=== WHAT YOU SHOULD DO ===
How many lines of the data below contain the word "Open"? Case matters; give only the number.

begin RECORD SET

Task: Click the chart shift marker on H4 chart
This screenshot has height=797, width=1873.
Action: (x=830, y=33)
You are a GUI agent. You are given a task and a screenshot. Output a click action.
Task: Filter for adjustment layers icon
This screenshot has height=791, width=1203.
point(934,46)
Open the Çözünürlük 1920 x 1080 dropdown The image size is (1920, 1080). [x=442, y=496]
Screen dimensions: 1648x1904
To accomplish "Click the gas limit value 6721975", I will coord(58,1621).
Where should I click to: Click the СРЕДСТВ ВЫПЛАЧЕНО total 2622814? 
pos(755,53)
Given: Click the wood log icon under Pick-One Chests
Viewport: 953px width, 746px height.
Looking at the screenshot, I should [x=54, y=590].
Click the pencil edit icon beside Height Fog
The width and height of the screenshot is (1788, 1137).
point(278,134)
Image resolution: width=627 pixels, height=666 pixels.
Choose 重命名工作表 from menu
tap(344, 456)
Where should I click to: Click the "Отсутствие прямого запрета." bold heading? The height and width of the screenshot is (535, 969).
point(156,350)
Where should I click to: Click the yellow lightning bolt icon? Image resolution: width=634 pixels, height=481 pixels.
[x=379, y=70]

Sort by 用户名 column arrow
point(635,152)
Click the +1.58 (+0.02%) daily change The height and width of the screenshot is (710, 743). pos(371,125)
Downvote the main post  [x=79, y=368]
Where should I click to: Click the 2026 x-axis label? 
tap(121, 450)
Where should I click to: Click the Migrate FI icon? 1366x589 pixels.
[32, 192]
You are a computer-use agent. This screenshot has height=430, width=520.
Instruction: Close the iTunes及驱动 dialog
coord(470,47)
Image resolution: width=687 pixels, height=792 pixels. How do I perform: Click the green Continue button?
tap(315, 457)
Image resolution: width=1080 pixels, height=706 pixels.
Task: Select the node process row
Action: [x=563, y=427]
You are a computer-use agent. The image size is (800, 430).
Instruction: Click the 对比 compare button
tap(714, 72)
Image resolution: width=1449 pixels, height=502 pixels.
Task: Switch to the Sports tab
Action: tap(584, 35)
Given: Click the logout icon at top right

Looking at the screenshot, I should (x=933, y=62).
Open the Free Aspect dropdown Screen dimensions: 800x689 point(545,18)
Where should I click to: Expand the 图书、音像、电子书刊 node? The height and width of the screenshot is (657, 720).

end RECORD SET

=== ANSWER TO THE TASK ===
2